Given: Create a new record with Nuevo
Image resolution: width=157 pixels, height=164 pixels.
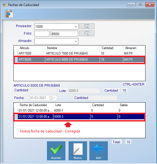Looking at the screenshot, I should point(78,151).
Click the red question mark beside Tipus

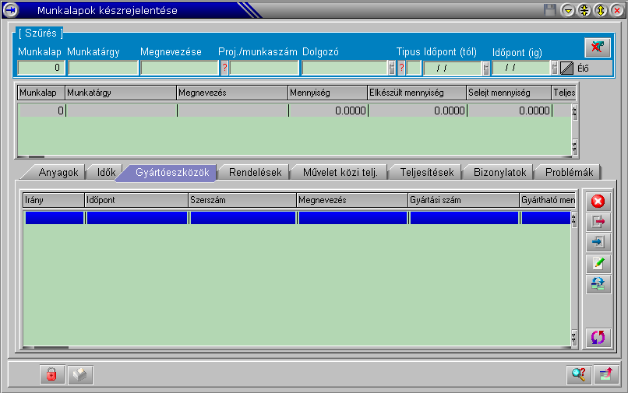(x=401, y=68)
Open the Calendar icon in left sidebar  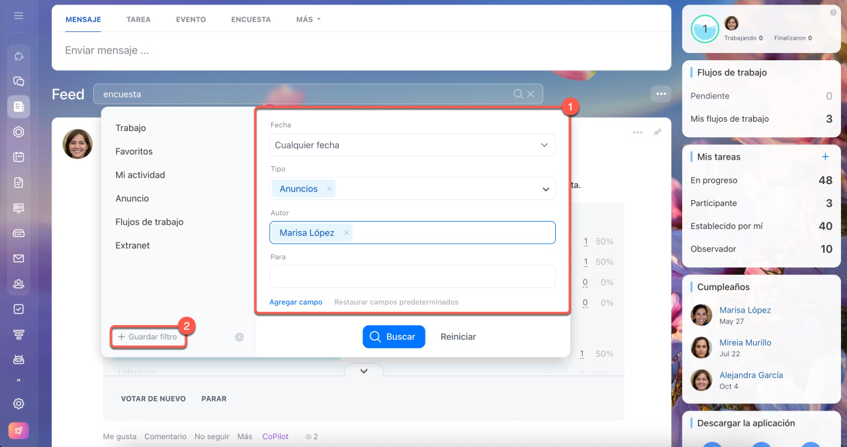pyautogui.click(x=19, y=157)
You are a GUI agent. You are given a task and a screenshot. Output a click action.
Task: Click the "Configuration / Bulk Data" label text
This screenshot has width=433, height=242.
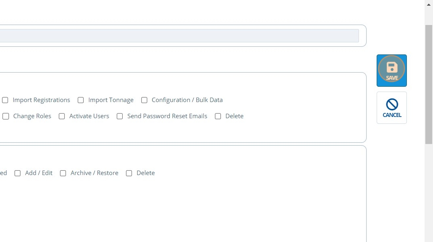tap(187, 100)
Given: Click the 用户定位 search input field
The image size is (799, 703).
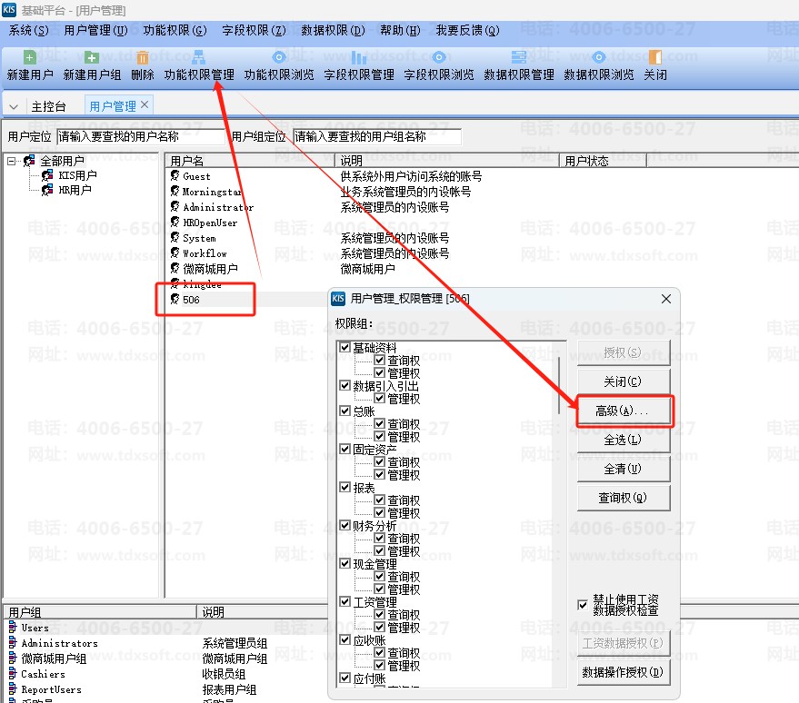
■ ■ ■
§ Work to be completed
Begin at the line containing "This screenshot has width=433, height=242." and extract every line through the end of the records, inclusive, exactly and only; omit pictures.

§ Exercise result
This screenshot has width=433, height=242.
tap(187, 100)
Given: Click the 用户定位 search input field
The image size is (799, 703).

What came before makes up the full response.